Abstract

Many patients with head and neck cancer have a smoking history, and pulmonary complications frequently lead to post-operative death. Due to technical problems, spirometric pulmonary function tests are rarely performed in patients with laryngectomy. The purpose of this study is to evaluate respiratory function in patients with laryngectomy. We made a tracheal mask with a heat and moisture exchanging baseholder, and used it for spirometry. Eight patients with laryngectomy, including 5 with laryngeal cancer and 3 with hypopharyngeal cancer, were studied. Arterial blood gas analysis and pulmonary function measurements, such as VC, % VC, FEV1.0% and V25/height (V25/HT), were evaluated before and after laryngectomy. Statistical analysis of the data was performed with the Wilcoxon rank-sum test.
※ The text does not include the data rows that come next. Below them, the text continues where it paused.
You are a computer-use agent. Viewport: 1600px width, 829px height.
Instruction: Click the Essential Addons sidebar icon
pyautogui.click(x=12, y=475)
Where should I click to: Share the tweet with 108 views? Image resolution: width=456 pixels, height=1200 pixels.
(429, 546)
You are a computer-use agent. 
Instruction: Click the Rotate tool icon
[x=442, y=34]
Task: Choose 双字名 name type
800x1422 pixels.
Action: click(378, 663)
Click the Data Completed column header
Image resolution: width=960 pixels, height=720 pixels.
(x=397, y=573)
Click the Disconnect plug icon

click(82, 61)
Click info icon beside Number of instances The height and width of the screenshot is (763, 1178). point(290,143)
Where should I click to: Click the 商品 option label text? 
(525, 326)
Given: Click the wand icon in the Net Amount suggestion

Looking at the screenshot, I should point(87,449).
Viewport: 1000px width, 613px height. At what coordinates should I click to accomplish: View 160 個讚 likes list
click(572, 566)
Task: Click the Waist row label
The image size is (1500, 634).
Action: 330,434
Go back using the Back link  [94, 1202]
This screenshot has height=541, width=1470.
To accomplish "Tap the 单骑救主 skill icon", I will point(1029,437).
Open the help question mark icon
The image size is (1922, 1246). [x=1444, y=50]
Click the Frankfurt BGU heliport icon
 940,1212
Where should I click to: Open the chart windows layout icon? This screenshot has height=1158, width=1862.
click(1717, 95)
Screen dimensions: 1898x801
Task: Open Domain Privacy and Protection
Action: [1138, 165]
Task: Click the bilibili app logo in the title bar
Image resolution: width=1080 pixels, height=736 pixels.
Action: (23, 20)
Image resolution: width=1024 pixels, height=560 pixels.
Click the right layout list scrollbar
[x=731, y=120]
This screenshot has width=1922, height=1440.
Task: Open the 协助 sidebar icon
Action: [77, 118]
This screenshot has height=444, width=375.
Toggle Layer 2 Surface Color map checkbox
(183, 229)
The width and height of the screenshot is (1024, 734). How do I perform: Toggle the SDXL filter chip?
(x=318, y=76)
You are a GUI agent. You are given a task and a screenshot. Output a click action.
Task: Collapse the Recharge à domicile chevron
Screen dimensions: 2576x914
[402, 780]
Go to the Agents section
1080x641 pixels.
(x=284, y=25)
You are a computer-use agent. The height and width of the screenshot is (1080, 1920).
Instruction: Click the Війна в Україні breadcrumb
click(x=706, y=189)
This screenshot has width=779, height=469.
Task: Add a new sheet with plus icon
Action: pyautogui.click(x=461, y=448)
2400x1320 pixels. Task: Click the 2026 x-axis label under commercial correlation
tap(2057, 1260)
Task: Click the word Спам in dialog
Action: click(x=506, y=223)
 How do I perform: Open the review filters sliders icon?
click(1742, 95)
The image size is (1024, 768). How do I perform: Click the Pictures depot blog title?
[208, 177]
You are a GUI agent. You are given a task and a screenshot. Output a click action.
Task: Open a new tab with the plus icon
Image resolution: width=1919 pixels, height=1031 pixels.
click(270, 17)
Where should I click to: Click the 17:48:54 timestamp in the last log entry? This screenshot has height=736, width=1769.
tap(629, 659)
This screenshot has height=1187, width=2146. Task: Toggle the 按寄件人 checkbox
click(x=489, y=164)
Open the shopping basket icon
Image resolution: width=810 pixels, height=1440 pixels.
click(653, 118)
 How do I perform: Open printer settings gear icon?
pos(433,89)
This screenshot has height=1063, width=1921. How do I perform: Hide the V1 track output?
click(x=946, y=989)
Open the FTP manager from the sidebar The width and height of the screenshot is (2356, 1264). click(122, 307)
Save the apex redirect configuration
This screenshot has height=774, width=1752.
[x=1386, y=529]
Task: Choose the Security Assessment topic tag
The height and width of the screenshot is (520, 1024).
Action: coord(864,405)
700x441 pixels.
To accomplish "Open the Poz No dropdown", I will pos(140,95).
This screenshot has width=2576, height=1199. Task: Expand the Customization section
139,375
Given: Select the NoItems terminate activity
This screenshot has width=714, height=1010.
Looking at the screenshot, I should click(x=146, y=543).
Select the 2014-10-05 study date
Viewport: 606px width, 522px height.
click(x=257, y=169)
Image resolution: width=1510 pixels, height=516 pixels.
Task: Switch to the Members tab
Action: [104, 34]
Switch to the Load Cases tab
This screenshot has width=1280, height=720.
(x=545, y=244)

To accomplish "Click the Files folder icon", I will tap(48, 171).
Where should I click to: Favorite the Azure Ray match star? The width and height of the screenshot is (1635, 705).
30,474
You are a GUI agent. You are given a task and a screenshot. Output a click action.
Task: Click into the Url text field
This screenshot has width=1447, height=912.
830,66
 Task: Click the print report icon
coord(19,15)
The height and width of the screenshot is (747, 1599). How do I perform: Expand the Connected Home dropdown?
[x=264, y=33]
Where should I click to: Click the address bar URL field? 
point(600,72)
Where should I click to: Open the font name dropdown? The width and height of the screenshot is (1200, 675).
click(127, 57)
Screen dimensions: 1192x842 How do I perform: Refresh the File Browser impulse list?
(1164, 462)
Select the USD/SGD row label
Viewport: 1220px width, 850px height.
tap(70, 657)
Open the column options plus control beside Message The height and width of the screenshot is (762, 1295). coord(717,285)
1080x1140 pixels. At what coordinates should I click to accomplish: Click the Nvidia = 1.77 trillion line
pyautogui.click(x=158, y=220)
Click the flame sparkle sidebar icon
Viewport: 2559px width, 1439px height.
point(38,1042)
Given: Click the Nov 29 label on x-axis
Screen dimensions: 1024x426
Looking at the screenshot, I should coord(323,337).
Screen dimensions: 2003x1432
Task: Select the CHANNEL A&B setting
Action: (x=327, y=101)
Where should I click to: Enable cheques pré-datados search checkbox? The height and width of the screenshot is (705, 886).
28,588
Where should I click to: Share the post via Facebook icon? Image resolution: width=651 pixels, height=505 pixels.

The following results were obtained: 1) No statistically significant changes in arterial blood gases and FEV1.0% were found. 2) A statistically significant decrease in VC was found after total laryngectomy (p < 0.05). 3) A statistically significant decrease in V25/HT, which reflects small air way closure of the lung, was observed after total laryngectomy (p < 0.05). In all cases, the V25/HT value was below normal limits. We concluded that the decrease in VC was caused by a decrease in dead space in the upper airway, and that V25/HT may be a good parameter for evaluation of pulmonary function after laryngectomy.